Rows of pointing data
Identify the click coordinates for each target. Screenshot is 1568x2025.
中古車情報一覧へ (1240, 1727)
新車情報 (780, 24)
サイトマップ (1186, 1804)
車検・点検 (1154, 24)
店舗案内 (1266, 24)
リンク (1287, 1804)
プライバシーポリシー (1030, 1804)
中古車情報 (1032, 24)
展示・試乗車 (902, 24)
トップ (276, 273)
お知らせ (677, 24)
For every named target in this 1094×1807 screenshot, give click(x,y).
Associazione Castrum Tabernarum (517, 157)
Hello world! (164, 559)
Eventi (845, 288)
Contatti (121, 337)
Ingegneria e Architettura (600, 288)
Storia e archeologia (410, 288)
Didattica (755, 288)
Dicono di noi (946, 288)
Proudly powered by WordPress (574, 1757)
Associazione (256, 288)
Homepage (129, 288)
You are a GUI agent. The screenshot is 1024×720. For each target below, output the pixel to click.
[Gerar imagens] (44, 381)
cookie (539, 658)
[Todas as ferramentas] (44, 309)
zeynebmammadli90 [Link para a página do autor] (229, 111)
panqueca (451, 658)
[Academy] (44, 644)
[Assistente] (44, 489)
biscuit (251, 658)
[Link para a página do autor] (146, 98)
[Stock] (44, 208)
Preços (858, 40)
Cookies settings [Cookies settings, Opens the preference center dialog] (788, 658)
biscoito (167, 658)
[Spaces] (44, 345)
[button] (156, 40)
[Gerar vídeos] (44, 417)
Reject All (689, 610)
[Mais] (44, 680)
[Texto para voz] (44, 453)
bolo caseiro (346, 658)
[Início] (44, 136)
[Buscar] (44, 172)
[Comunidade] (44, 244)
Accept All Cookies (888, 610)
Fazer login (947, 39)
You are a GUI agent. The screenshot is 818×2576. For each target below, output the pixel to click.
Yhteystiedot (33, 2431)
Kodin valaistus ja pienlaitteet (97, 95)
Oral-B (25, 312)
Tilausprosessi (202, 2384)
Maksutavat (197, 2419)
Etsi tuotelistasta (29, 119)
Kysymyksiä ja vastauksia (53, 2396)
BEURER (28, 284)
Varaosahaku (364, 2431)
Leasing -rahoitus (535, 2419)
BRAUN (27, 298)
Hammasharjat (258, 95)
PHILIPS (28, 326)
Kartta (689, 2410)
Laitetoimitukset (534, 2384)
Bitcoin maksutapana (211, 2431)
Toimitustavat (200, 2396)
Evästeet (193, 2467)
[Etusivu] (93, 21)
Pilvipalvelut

> Exercise instructions:
Write out the lines above again, switching "GUI agent" to "web agent" wherever it occurs and leaving everything else unchanged.

> Written answer:
Identify the click coordinates for each target. Screenshot is 1568x2025.
中古車情報一覧へ (1240, 1727)
新車情報 (780, 24)
サイトマップ (1186, 1804)
車検・点検 (1154, 24)
店舗案内 (1266, 24)
リンク (1287, 1804)
プライバシーポリシー (1030, 1804)
中古車情報 (1032, 24)
展示・試乗車 (902, 24)
トップ (276, 273)
お知らせ (677, 24)
For every named target in this 1094×1807 screenshot, give click(x,y).
Associazione Castrum Tabernarum (517, 157)
Hello world! (164, 559)
Eventi (845, 288)
Contatti (121, 337)
Ingegneria e Architettura (600, 288)
Storia e archeologia (410, 288)
Didattica (755, 288)
Dicono di noi (946, 288)
Proudly powered by WordPress (574, 1757)
Associazione (256, 288)
Homepage (129, 288)
You are a web agent. The screenshot is 1024×720. For each target below, output the pixel to click.
[Gerar imagens] (44, 381)
cookie (539, 658)
[Todas as ferramentas] (44, 309)
zeynebmammadli90 [Link para a página do autor] (229, 111)
panqueca (451, 658)
[Academy] (44, 644)
[Assistente] (44, 489)
biscuit (251, 658)
[Link para a página do autor] (146, 98)
[Stock] (44, 208)
Preços (858, 40)
Cookies settings [Cookies settings, Opens the preference center dialog] (788, 658)
biscoito (167, 658)
[Spaces] (44, 345)
[button] (156, 40)
[Gerar vídeos] (44, 417)
Reject All (689, 610)
[Mais] (44, 680)
[Texto para voz] (44, 453)
bolo caseiro (346, 658)
[Início] (44, 136)
[Buscar] (44, 172)
[Comunidade] (44, 244)
Accept All Cookies (888, 610)
Fazer login (947, 39)
You are a web agent. The screenshot is 818×2576. For each target below, output the pixel to click.
Yhteystiedot (33, 2431)
Kodin valaistus ja pienlaitteet (97, 95)
Oral-B (25, 312)
Tilausprosessi (202, 2384)
Maksutavat (197, 2419)
Etsi tuotelistasta (29, 119)
Kysymyksiä ja vastauksia (53, 2396)
BEURER (28, 284)
Varaosahaku (364, 2431)
Leasing -rahoitus (535, 2419)
BRAUN (27, 298)
Hammasharjat (258, 95)
PHILIPS (28, 326)
Kartta (689, 2410)
Laitetoimitukset (534, 2384)
Bitcoin maksutapana (211, 2431)
Toimitustavat (200, 2396)
Evästeet (193, 2467)
[Etusivu] (93, 21)
Pilvipalvelut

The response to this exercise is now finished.